Prof. William R. Cook describes Tocquevilles experiences as described in Democracy in America. "The omnipotence of the majority appears to me such a great peril for the American republic's that the dangerous means used to limit it seem to me even a good"
@MichaelYMiles
I got better:
"Nevertheless, the friends of democracy should keep their eyes anxiously fixed in this direction; for if ever a permanent inequality of conditions and aristocracy again penetrates into the world, it may be predicted that this is the gate by which they will enter."
That's published in 1838 by a liberal thinker.
KrugmanTheKing 1 month ago
@MichaelYMiles
I don't know how you call that, but that's from a prominent advocate of freedom and is also a classical liberal. The person who wrote this is Tocqueville and you do not have to work hard to find these lines: they're all in the same page!
And I do not know what you think of these lines, but they presented a concern much akin to that found in Marx... that wage labor is slavery, that it's not to choose between justice and freedom, but to either have them both or loose them both.
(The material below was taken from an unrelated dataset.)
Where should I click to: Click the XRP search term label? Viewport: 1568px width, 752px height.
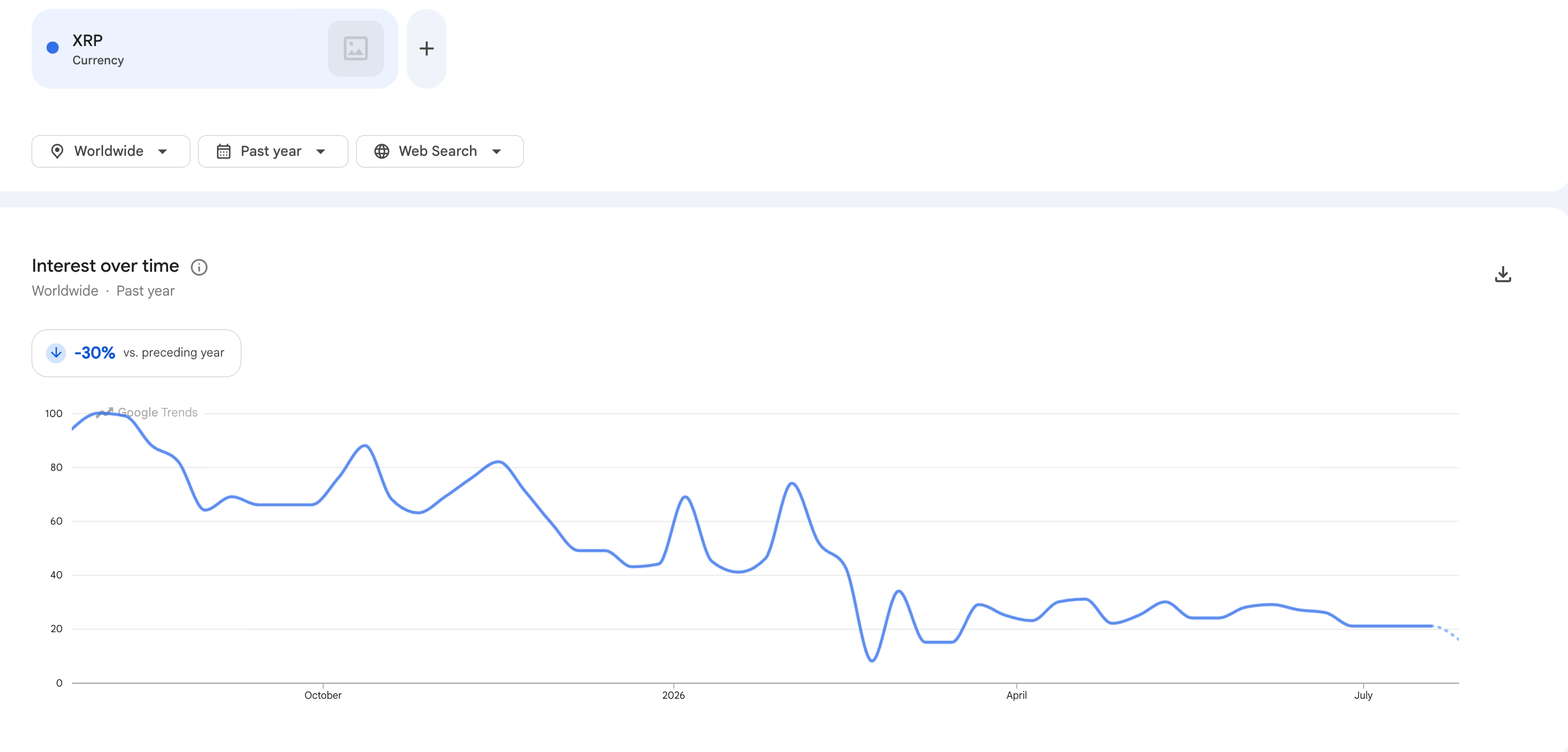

KrugmanTheKing 1 month ago
@MichaelYMiles
"The master and the workman have then here no similarity, and their differences increase every day. They are connected only like the two rings at the extremities of a long chain. Each of them fills the station which is made for him, and which he does not leave; the one is continually, closely, and necessarily dependent upon the other and seems as much born to obey as that other is to command. What is this but aristocracy?"
KrugmanTheKing 1 month ago
@MichaelYMiles
"When a workman has spent a considerable portion of his existence in this manner, his thoughts are forever set upon the object of his daily toil; his body has contracted certain fixed habits, which it can never shake off; in a word, he no longer belongs to himself, but to the calling that he has chosen."
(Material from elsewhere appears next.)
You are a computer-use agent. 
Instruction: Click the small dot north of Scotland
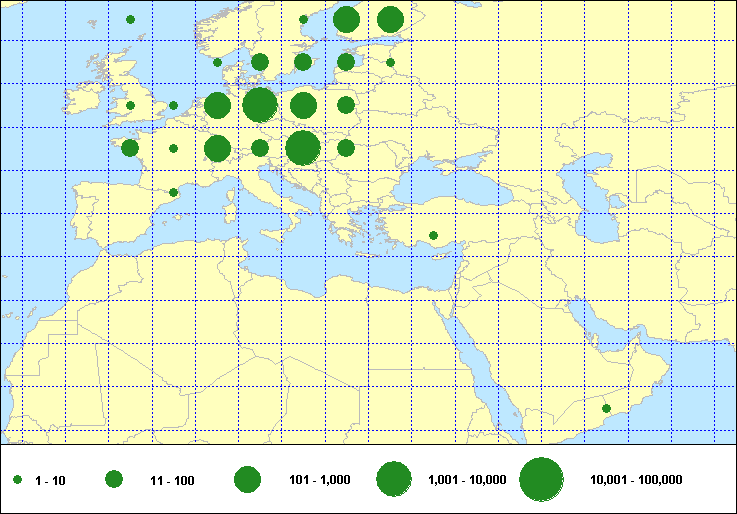pos(130,19)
"[...] [A]t the very time at which the science of manufactures lowers the class of workmen, it raises the class of masters."
KrugmanTheKing 1 month ago
@MichaelYMiles
"I have shown how democracy favors the growth of manufactures and increases without limit the numbers of the manufacturing classes; we shall now see by what side-road manufacturers may possibly, in their turn, bring men back to aristocracy."
"He every day becomes more adroit and less industrious; so that it may be said of him that in proportion as the workman improves, the man is degraded."
Let's just pursue for the sake of our education.
KrugmanTheKing 1 month ago
Classical liberalism is not the same as libertarianism- classical liberalism is more concerned with negative freedom and a freedom from governments than neo-liberalism!!
MichaelYMiles 2 months ago
@LeglessPabloSmithe Classic liberalism is also the same thing as libertarianism.
RKAddict101 7 months ago
@jakster2 I (old screen name LeglessPabloSmithe) never said Dr. Cook subscribes to it. I said what he was speaking about. On a side note, that is pretty awesome you had Cook as an instructor. From watching these videos he is a great teacher.
JeresyMike18 1 year ago
Great discussion.. Our Senate, along with adopting to pledge and read the constitution weekly or monthly, should read the principles of Alexis de Tocqueville on the Senate floor as well. I think it would be a great start for America to get back on track.
robertquentincobb 1 year ago
Proporational representation and election reform are necessary to free us from the tyranny of the corporate and banker elites who are a minority and who control the majority of wealth and political power in this nation. We need equal political power and more demcracy, even direct democracy on a vaste number of issues. One person, one vote. Both parties are turning this nation into a police state.